When William and his wife Charlene moved back to Edinburgh after two years living in Seattle they knew it would be a challenge. It was like starting over again. But Freddie, 6, Elsie, 4 and Harry, 2 soon started to settle in after going straight back to Dads Rock.

William, a civil engineer, said it was a relief to see the kids happy and feeling welcomed after two years away.

“We all really missed Dads Rock in the US. We never found anything like it and as soon as we started going back we knew how much they got out of it. The kids are so comfortable there and they remembered everyone. It was new to Harry but he quickly got into it. They all love it. Freddie can by shy but he isn’t at Dads Rock! The team is so engaging with the kids.”

Coming back again was a home from home. William first went to Dads Rock six years ago.  At the time he had struggled to find other Dads groups. As a first-time Dad William felt he had to get out and find ways to make the Dad-son time with Freddie special. William felt he needed to connect with other Dads. He found it hard to chat as most of his friends were back in Ireland and none of the friends living nearby at that time were parents.

“We have no family support here, with my family in Ireland and Charlene’s in the US. It was easier for me to stay at home but I knew it was important for me to go out and meet new people. When I first started going, Char was at home on maternity leave while I went back to work. We had very traditional roles in that sense. She was going to all these parent and child groups.” 

“The thought of going along to a group was a challenge. But pushing myself to go was the right thing to do.”

Six years later William now goes along every week with his kids. And he has invited other Dads along who also now come every week.

“It’s important for me to be the one there, on my own with all the responsibility for the kids is on me. Char does that most of the week. If I go to groups with mums I feel Dads tend to stand back, for me that is usually out of fear I might be doing something wrong. At Dads Rock there’s a different dynamic.”

At Dads Rock William doesn’t worry about what other parents think or about being judged. The group creates a safe environment where Dads naturally open up to each other. And William says it’s still helping him grow as a father.
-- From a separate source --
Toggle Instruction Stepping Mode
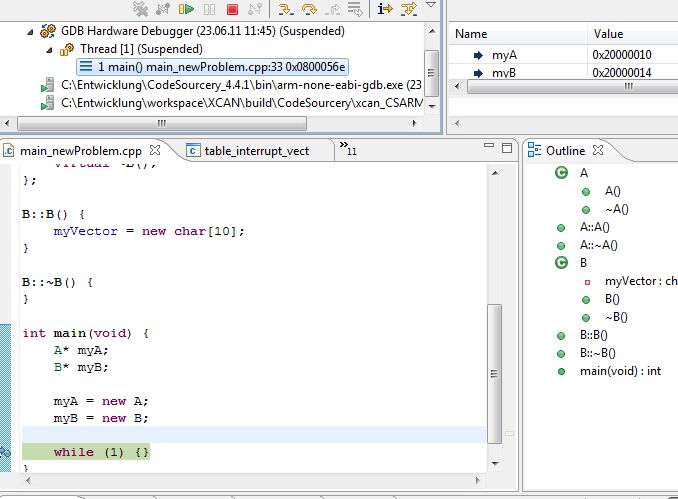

“It’s more common for Dads to keep stuff inside. At Dads Rock there’s no pressure to talk but it’s easier because there’s lots of open play. So the Dads naturally end up talking while playing or watching their kids. I have found out a lot from other Dads about the way they do things. I get a lot out of being able to help Dads in the group and seeing Days Rock members helping with even just little things, like reading books. We have our way of parenting and I share that. I have learned to be more easy going, to let the kids have a bit more leeway.”

“I have made many friends and we keep in touch outside the group as well. It has really opened me up. Dads Rock is one of the best things I have done for my kids.”